Merge pull request #38 from redhat-performance/feat/RPOPC-1306-specjbb-multi-metric

grdumas · web-flow · commit 3502487f6d21 · 2026-06-15T10:32:54.000-04:00
RPOPC-1306: Add multi-metric support for SpecJBB benchmark
diff --git a/src/chronicler/processors/specjbb_processor.py b/src/chronicler/processors/specjbb_processor.py
@@ -18,7 +18,7 @@
 
 from .base_processor import BaseProcessor, ProcessorError
 from .timestamp_utils import validate_iso8601_timestamp
-from ..schema import Run, TimeSeriesPoint, create_run_key, create_sequence_key
+from ..schema import Run, TimeSeriesPoint, PrimaryMetric, StatisticalSummary, create_run_key, create_sequence_key
 
 logger = logging.getLogger(__name__)
 
@@ -340,3 +340,59 @@ def _build_run_object(
             configuration=config,
             timeseries=timeseries if timeseries else None
         )
+
+    def _extract_primary_metrics(
+        self, runs: Dict[str, Any],
+        overall_stats: Optional[StatisticalSummary]

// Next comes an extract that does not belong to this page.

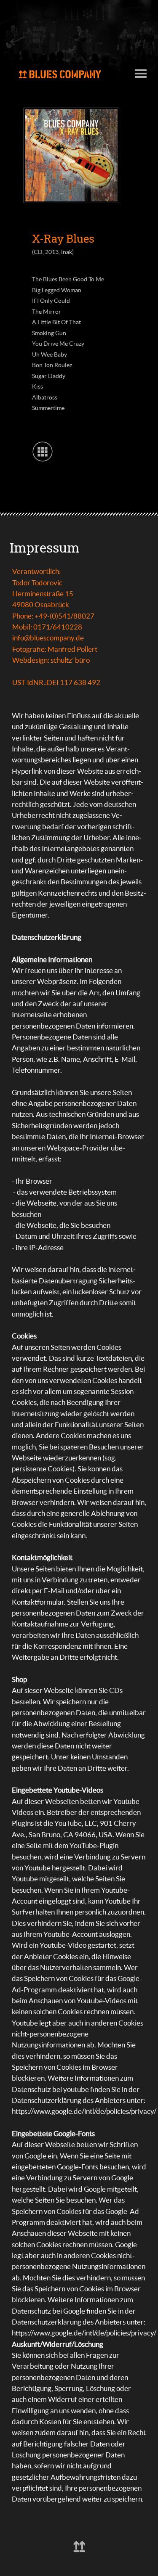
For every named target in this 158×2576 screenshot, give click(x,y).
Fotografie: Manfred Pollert (54, 649)
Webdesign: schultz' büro (51, 660)
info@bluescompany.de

+    ) -> Optional[List[PrimaryMetric]]:
+        """
+        Extract Critical-jOPS and Max-jOPS as coequal primary metrics.
+
+        SpecJBB is a multi-metric benchmark reporting two key throughput metrics:
+        - Critical-jOPS: overall_score_bops from detailed .txt file (if available)
+        - Max-jOPS: peak_throughput_bops from CSV warehouse configurations
+
+        Both metrics are important for Java performance characterization.
+
+        Returns list of PrimaryMetric objects for available metrics.
+        """
+        if not runs:
+            return None
+
+        # Get first run to extract metrics
+        first_run = list(runs.values())[0]
+
+        # Handle both dict and Run dataclass objects
+        metrics = None
+        if isinstance(first_run, dict) and 'metrics' in first_run:
+            metrics = first_run['metrics']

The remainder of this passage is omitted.